PROBLEM TO WORK ON:
Transcribe the data exactly.

PROVIDED INFORMATION:
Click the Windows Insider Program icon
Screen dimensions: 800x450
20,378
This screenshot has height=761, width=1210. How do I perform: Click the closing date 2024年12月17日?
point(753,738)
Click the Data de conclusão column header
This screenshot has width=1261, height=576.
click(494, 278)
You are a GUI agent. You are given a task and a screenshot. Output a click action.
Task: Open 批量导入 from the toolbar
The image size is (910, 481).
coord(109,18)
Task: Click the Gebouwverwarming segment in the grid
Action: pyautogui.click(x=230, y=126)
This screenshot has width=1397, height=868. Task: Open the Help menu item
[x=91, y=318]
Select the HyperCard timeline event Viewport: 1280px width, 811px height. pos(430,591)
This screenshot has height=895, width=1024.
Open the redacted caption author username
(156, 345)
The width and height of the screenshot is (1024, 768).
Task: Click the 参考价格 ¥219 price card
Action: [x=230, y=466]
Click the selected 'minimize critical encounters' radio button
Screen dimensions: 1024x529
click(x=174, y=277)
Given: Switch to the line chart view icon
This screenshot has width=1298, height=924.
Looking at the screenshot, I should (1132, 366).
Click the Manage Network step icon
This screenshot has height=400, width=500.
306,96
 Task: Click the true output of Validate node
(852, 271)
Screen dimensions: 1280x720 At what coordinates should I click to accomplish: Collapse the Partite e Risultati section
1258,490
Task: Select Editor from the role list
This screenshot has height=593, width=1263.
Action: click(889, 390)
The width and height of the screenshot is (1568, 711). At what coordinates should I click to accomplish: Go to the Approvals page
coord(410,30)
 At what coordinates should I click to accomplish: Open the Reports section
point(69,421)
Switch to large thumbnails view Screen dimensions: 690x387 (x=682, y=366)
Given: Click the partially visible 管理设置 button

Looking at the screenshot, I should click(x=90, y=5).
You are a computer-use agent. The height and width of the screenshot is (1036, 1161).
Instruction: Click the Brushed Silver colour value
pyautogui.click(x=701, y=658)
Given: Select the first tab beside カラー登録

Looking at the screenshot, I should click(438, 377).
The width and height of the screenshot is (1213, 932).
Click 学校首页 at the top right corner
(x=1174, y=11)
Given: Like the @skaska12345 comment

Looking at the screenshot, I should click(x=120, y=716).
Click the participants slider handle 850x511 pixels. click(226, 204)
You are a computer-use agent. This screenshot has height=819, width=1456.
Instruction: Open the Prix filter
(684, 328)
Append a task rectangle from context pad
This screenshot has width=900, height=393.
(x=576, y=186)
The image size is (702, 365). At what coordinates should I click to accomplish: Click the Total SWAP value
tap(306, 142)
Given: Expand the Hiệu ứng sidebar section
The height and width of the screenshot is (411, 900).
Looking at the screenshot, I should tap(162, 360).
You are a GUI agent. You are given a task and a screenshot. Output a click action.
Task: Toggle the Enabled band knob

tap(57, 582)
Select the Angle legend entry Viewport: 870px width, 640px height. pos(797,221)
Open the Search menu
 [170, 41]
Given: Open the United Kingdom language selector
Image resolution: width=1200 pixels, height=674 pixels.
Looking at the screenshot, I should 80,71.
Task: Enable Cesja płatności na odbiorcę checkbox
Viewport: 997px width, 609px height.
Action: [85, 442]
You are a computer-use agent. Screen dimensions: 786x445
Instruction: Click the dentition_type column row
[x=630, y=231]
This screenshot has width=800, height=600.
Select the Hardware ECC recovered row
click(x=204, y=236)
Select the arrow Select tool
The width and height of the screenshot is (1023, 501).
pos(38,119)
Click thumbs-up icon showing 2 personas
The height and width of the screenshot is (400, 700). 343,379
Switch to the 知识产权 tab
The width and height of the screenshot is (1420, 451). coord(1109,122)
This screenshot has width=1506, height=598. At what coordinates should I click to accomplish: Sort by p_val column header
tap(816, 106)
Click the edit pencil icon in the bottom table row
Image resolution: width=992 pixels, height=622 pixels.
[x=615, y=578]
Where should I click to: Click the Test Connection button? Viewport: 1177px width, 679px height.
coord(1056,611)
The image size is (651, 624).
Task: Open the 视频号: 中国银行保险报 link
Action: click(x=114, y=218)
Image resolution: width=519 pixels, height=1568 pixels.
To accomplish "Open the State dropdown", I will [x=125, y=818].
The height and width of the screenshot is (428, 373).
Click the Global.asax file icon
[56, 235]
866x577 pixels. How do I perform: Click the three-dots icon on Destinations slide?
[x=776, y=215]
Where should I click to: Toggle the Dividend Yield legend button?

EXERCISE OUTPUT:
Click the Windows Insider Program icon
Screen dimensions: 800x450
20,378
This screenshot has height=761, width=1210. How do I perform: Click the closing date 2024年12月17日?
point(753,738)
Click the Data de conclusão column header
This screenshot has width=1261, height=576.
click(494, 278)
You are a GUI agent. You are given a task and a screenshot. Output a click action.
Task: Open 批量导入 from the toolbar
The image size is (910, 481).
coord(109,18)
Task: Click the Gebouwverwarming segment in the grid
Action: pyautogui.click(x=230, y=126)
This screenshot has width=1397, height=868. Task: Open the Help menu item
[x=91, y=318]
Select the HyperCard timeline event Viewport: 1280px width, 811px height. pos(430,591)
This screenshot has height=895, width=1024.
Open the redacted caption author username
(156, 345)
The width and height of the screenshot is (1024, 768).
Task: Click the 参考价格 ¥219 price card
Action: [x=230, y=466]
Click the selected 'minimize critical encounters' radio button
Screen dimensions: 1024x529
click(x=174, y=277)
Given: Switch to the line chart view icon
This screenshot has width=1298, height=924.
Looking at the screenshot, I should (1132, 366).
Click the Manage Network step icon
This screenshot has height=400, width=500.
306,96
 Task: Click the true output of Validate node
(852, 271)
Screen dimensions: 1280x720 At what coordinates should I click to accomplish: Collapse the Partite e Risultati section
1258,490
Task: Select Editor from the role list
This screenshot has height=593, width=1263.
Action: click(889, 390)
The width and height of the screenshot is (1568, 711). At what coordinates should I click to accomplish: Go to the Approvals page
coord(410,30)
 At what coordinates should I click to accomplish: Open the Reports section
point(69,421)
Switch to large thumbnails view Screen dimensions: 690x387 (x=682, y=366)
Given: Click the partially visible 管理设置 button

Looking at the screenshot, I should click(x=90, y=5).
You are a computer-use agent. The height and width of the screenshot is (1036, 1161).
Instruction: Click the Brushed Silver colour value
pyautogui.click(x=701, y=658)
Given: Select the first tab beside カラー登録

Looking at the screenshot, I should click(438, 377).
The width and height of the screenshot is (1213, 932).
Click 学校首页 at the top right corner
(x=1174, y=11)
Given: Like the @skaska12345 comment

Looking at the screenshot, I should click(x=120, y=716).
Click the participants slider handle 850x511 pixels. click(226, 204)
You are a computer-use agent. This screenshot has height=819, width=1456.
Instruction: Open the Prix filter
(684, 328)
Append a task rectangle from context pad
This screenshot has width=900, height=393.
(x=576, y=186)
The image size is (702, 365). At what coordinates should I click to accomplish: Click the Total SWAP value
tap(306, 142)
Given: Expand the Hiệu ứng sidebar section
The height and width of the screenshot is (411, 900).
Looking at the screenshot, I should tap(162, 360).
You are a GUI agent. You are given a task and a screenshot. Output a click action.
Task: Toggle the Enabled band knob

tap(57, 582)
Select the Angle legend entry Viewport: 870px width, 640px height. pos(797,221)
Open the Search menu
 [170, 41]
Given: Open the United Kingdom language selector
Image resolution: width=1200 pixels, height=674 pixels.
Looking at the screenshot, I should 80,71.
Task: Enable Cesja płatności na odbiorcę checkbox
Viewport: 997px width, 609px height.
Action: [85, 442]
You are a computer-use agent. Screen dimensions: 786x445
Instruction: Click the dentition_type column row
[x=630, y=231]
This screenshot has width=800, height=600.
Select the Hardware ECC recovered row
click(x=204, y=236)
Select the arrow Select tool
The width and height of the screenshot is (1023, 501).
pos(38,119)
Click thumbs-up icon showing 2 personas
The height and width of the screenshot is (400, 700). 343,379
Switch to the 知识产权 tab
The width and height of the screenshot is (1420, 451). coord(1109,122)
This screenshot has width=1506, height=598. At what coordinates should I click to accomplish: Sort by p_val column header
tap(816, 106)
Click the edit pencil icon in the bottom table row
Image resolution: width=992 pixels, height=622 pixels.
[x=615, y=578]
Where should I click to: Click the Test Connection button? Viewport: 1177px width, 679px height.
coord(1056,611)
The image size is (651, 624).
Task: Open the 视频号: 中国银行保险报 link
Action: click(x=114, y=218)
Image resolution: width=519 pixels, height=1568 pixels.
To accomplish "Open the State dropdown", I will [x=125, y=818].
The height and width of the screenshot is (428, 373).
Click the Global.asax file icon
[56, 235]
866x577 pixels. How do I perform: Click the three-dots icon on Destinations slide?
[x=776, y=215]
Where should I click to: Toggle the Dividend Yield legend button?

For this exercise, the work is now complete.